[Start of Attachment]

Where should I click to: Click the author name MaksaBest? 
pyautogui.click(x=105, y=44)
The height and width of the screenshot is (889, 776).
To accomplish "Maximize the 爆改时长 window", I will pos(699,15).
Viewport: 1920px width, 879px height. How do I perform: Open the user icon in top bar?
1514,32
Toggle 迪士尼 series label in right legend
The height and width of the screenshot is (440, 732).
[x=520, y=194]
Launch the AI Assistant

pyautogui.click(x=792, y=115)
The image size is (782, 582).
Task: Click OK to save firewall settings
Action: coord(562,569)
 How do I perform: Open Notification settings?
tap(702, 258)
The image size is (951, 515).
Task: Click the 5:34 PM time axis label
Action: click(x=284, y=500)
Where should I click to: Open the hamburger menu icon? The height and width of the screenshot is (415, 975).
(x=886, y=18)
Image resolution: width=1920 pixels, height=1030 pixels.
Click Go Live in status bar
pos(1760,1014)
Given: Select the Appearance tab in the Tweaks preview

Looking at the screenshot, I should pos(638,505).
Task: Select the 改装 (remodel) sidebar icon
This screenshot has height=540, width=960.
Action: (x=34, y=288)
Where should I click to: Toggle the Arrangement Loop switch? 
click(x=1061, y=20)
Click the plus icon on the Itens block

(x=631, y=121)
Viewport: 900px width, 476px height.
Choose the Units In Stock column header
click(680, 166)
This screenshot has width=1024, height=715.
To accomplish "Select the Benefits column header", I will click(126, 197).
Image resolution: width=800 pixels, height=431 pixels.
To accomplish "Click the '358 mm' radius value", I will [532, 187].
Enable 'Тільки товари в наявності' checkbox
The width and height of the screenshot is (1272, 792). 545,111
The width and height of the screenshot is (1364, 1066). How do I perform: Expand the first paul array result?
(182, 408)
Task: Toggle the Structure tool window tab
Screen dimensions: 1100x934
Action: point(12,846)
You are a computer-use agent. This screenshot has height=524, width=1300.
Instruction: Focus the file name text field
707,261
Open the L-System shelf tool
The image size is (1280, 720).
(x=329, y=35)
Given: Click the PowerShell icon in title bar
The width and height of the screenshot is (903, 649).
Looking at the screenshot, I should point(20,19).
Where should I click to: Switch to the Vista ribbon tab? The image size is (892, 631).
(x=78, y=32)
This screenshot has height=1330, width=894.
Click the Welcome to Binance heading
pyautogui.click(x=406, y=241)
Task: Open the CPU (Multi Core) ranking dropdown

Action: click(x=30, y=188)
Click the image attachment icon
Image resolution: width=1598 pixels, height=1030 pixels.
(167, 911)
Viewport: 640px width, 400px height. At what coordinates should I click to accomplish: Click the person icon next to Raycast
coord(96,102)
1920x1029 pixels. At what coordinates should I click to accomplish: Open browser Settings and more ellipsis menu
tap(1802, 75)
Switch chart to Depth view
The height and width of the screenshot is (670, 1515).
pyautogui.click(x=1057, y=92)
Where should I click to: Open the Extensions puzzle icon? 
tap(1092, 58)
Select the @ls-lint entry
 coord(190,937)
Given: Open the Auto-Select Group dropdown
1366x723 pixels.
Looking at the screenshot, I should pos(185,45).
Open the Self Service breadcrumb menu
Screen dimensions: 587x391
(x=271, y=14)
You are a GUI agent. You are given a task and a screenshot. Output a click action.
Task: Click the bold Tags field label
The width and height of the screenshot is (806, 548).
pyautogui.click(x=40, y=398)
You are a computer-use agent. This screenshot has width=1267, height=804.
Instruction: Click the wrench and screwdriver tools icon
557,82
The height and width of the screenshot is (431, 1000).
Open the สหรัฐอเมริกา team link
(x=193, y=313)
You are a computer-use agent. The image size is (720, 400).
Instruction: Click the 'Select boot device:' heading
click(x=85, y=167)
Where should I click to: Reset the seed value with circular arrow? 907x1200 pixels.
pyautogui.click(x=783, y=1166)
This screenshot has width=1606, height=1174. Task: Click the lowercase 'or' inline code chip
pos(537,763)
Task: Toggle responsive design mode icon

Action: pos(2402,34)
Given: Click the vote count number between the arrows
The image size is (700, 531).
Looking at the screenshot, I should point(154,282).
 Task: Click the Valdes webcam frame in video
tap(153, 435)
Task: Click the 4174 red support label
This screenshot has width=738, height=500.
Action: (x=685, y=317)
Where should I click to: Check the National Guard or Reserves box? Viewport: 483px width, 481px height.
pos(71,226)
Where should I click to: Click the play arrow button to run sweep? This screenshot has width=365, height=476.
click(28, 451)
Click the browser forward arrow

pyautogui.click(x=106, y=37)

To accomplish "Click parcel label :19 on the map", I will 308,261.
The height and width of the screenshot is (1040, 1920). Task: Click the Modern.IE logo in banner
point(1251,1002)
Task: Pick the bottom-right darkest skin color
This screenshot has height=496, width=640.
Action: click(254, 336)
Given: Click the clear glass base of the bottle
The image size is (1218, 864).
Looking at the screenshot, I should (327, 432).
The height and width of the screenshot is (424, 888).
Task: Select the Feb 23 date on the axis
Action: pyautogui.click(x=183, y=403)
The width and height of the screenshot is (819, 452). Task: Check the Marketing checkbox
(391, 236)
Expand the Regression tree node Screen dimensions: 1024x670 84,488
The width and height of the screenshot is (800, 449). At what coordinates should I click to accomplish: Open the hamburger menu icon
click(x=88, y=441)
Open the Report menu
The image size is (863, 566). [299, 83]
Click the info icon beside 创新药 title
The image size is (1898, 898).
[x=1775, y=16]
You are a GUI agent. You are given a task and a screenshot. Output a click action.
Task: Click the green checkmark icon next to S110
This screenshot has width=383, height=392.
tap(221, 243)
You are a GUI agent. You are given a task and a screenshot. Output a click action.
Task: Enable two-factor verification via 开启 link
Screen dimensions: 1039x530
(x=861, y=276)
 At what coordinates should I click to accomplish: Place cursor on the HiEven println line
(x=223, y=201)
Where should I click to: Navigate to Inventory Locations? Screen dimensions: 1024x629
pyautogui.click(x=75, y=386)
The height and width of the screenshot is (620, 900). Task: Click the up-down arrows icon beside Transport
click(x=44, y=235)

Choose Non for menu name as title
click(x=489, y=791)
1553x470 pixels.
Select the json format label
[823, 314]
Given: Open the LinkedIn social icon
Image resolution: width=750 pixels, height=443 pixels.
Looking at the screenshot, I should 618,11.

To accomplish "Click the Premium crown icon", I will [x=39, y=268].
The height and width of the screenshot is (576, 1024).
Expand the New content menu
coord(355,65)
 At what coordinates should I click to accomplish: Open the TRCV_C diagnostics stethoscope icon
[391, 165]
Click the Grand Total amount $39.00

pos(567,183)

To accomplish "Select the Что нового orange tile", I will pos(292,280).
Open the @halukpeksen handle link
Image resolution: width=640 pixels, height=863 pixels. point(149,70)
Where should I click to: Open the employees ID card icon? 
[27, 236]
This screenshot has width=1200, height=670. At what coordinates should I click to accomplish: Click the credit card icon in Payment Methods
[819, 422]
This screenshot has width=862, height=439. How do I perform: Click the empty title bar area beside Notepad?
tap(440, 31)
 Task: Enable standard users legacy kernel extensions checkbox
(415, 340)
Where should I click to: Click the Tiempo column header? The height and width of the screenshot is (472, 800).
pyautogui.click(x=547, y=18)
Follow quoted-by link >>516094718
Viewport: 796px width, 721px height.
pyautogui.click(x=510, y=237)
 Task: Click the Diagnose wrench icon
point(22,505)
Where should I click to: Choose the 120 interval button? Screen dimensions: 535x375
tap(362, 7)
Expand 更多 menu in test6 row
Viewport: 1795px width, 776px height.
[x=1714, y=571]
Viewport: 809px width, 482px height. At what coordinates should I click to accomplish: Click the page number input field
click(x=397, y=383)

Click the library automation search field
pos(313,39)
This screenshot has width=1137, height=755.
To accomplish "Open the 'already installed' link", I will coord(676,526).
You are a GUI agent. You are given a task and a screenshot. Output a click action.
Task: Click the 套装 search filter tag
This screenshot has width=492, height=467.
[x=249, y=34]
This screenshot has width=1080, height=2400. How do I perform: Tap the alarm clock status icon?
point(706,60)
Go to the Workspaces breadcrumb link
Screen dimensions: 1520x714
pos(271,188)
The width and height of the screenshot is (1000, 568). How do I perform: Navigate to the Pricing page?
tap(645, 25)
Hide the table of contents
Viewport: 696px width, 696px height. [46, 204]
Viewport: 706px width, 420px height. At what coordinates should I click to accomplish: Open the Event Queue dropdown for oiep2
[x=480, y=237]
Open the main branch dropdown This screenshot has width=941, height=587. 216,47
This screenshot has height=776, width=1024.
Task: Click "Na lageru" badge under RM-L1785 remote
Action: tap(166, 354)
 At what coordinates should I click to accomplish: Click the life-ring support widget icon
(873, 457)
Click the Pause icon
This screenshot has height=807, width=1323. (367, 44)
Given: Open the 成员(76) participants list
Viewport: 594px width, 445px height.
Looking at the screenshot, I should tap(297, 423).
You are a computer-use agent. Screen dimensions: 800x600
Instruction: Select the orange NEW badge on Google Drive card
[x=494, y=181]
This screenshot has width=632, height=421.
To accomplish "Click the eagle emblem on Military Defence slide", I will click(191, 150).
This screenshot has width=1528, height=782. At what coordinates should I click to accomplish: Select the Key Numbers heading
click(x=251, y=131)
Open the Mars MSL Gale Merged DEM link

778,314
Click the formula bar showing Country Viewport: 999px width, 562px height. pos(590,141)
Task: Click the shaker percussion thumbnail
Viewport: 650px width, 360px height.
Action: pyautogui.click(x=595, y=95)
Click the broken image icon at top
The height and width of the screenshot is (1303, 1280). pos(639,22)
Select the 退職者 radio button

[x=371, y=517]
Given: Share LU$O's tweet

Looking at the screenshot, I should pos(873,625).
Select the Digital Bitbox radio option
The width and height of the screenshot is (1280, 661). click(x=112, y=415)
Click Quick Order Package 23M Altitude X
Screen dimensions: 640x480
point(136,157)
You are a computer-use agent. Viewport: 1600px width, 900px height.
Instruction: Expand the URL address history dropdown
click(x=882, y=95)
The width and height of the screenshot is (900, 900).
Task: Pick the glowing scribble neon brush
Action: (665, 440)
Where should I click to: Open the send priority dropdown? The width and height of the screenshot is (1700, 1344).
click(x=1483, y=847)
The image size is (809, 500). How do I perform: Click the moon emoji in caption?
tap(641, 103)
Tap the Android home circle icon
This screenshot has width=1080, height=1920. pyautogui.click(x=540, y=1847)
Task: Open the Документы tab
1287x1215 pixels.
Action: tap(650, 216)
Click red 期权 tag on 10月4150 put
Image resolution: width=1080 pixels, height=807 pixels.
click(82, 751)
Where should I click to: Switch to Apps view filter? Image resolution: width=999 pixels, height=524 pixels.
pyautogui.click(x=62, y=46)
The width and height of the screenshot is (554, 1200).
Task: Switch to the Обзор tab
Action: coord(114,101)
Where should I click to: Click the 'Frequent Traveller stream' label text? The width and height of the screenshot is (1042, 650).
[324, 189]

[End of Attachment]

*Exercise aim*. Every line from the one containing "Where should I click to: Click the 'Frequent" through the final line of the data above is to be restated word for word, and nothing more.

*Solution to this exercise*.
Where should I click to: Click the 'Frequent Traveller stream' label text? The width and height of the screenshot is (1042, 650).
[324, 189]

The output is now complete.